Precautions to Take to Prevent Electrical Shocks at Home

Electricity around the home is vital. However, because of various electrical hazards, you should take precautions as you do electrical work. If you want to prevent any possible electrical shock in your home, ensure that you shut off the power or any electrical appliance you plan to use. However, it is not as simple as that, for there are things around the home that give an electric charge even with no power. Also, some things you have to do around the house may require the use of continuous electricity. Thus, creating an electrical risk as you work. For this reason, you should be careful around the home and understand how to use electricity safely or get further advice from electrician from Nashville. Below are precautions you should take to avoid electrical shocks at home. 

  1. Use GFCIs 

Any work that you do at home and requires the use of electricity throughout. Meaning you need to have the power on all the time. Plug your power tool, extension cord, or other equipment into the Ground Fault Circuit Interrupter Outlet. Optionally, use a GFCI protected extension cord to protect yourself from electrical shocks. When you use GFCIs, they help detect any electrical issues you have and shut off the power to prevent any possible electrical shock. You can experience a fault by short circuits that occur inside tools, appliances, or cords or if water gets on cord contacts. If you have to be working near water, a moisture source, or outdoors, you need to consider using GFCI protection.

  • Test for power

After turning off the circuit breaker, always test for power at the equipment or the device. Use an electrical tester or a non-contact voltage tester to check any electrical contacts or circuit wiring before you touch anything that may still have electrical current in it.
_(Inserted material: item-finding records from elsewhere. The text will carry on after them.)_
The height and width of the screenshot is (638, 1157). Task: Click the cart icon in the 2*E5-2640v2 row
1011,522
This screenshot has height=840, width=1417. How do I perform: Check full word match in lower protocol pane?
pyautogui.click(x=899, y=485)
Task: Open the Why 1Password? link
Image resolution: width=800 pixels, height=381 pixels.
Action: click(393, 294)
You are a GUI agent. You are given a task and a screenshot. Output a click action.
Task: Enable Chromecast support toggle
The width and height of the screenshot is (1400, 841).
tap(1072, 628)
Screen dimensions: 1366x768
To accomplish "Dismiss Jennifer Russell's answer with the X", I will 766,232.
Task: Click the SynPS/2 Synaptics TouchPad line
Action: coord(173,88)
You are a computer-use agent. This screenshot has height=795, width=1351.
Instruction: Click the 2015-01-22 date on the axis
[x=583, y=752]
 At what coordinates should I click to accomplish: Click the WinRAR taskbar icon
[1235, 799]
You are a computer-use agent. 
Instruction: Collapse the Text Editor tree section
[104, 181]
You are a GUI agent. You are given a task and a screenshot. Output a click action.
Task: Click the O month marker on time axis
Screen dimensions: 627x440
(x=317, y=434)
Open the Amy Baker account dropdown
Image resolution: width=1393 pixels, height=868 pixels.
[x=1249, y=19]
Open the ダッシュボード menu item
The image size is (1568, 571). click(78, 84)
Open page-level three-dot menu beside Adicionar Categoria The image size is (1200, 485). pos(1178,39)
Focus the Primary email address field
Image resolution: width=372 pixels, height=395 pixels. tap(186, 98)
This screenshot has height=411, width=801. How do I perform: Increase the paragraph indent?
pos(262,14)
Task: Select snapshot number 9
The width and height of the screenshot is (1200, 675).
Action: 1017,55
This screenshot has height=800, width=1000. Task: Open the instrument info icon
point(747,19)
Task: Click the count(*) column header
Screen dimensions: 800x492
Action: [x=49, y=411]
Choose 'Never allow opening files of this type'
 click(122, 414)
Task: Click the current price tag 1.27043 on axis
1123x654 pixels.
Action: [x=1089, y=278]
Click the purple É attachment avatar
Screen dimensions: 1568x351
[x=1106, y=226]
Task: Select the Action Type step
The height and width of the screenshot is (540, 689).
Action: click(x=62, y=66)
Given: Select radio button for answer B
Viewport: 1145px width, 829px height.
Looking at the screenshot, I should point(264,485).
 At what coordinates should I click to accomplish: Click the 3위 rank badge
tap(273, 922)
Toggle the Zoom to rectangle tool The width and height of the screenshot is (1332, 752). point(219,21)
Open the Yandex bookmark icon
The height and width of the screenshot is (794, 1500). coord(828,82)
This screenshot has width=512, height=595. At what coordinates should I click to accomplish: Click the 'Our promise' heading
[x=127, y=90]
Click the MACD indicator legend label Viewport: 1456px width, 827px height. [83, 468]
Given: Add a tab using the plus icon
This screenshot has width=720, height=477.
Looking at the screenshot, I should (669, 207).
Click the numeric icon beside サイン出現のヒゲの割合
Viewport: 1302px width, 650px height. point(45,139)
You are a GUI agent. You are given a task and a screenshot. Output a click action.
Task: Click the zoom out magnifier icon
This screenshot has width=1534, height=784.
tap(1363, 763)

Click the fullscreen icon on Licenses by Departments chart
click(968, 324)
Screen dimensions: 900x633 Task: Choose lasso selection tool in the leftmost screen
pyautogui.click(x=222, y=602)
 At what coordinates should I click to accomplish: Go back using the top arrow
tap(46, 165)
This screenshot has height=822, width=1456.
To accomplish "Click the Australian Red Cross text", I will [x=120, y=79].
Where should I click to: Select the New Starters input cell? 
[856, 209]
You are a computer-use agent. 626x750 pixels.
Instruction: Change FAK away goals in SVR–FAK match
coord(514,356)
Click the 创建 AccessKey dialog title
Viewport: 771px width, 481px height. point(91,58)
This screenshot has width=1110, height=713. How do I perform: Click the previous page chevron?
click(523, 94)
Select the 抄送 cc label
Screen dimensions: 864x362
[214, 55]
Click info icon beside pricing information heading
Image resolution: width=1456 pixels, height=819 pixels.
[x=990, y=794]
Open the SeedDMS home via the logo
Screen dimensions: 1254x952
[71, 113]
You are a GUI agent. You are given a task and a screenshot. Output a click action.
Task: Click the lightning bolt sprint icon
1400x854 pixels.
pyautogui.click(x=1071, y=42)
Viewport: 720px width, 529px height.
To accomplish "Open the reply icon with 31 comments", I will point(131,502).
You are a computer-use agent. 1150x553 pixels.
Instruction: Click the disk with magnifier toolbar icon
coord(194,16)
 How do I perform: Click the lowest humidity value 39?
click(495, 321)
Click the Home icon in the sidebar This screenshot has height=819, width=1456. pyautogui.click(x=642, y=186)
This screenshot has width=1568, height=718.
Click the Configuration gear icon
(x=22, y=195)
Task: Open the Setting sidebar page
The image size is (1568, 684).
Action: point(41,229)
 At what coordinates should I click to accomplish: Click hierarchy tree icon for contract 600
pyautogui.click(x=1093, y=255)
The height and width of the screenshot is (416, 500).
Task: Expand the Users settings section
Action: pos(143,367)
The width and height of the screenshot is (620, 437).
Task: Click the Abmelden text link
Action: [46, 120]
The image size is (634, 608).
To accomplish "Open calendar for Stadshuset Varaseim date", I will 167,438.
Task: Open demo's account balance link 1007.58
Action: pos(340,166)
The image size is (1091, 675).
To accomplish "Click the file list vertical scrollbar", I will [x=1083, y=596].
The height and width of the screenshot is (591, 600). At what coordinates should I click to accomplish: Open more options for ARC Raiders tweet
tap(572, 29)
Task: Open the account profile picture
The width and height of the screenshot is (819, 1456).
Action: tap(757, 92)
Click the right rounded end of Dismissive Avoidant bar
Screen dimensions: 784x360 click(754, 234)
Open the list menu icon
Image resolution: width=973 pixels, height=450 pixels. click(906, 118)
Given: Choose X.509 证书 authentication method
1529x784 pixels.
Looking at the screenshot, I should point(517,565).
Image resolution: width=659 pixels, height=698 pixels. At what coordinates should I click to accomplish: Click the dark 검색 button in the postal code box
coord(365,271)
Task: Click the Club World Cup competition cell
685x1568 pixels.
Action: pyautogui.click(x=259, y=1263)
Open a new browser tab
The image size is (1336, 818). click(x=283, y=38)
For instance, if you need to work on a light switch with a problem, turn off the power to the switch circuit and carefully get out the switch cover. Use the tester to ensure that no voltage is present before you proceed. 

  • Beware of capacitors 

Capacitors, just like batteries, hold an electric charge on their own. Equipment that use motors have capacitors, such as freezers, microwave ovens, air conditioners and refrigerators. Thus, to help the motor start, the capacitors store electricity by giving them a boost at a high voltage. Notably, even with the appliance unplugged or the circuit power cut off, capacitors can still deliver a deadly shock. Therefore, it is best to avoid working with equipment that contains capacitors unless you know how to remove capacitors safely.

  • Use insulated tools 

Using insulated tools for electrical work always makes sense. Although it sometimes seems like overkill when your circuit is off, and you have tested the power before touching any wires. However, it is best to consider it an easy and lifesaving backup precaution. More so, since the tool might drop or slip and cause an accidental electrical connection. Insulated tools are best since they have a minimal amount of metal exposed to prevent such accidents. Additionally, if you are working near electrical equipment wiring from a ladder, do not use a metal ladder, but a non-conductive fiberglass ladder will do.

  • Shut off power

Always turn off the power to a device or a circuit that you plan to work on. To do this, make sure that you turn off the specific breaker in your home’s breaker box or service panel. If you are not sure which is the breaker, it is best to shut off the entire breaker. If the appliance or equipment you are working on has a cord, unplug the cord to turn off the power to the equipment or appliance.

To conclude, you must know how to prevent shocks around the home. Not only for personal safety but also the safety of others around you. This applies to any electrical works that are happening around your home. The above precautions are some to consider as they are simple to follow and safe. Also, educate other people around your home to ensure they too prevent any possible electrical shocks.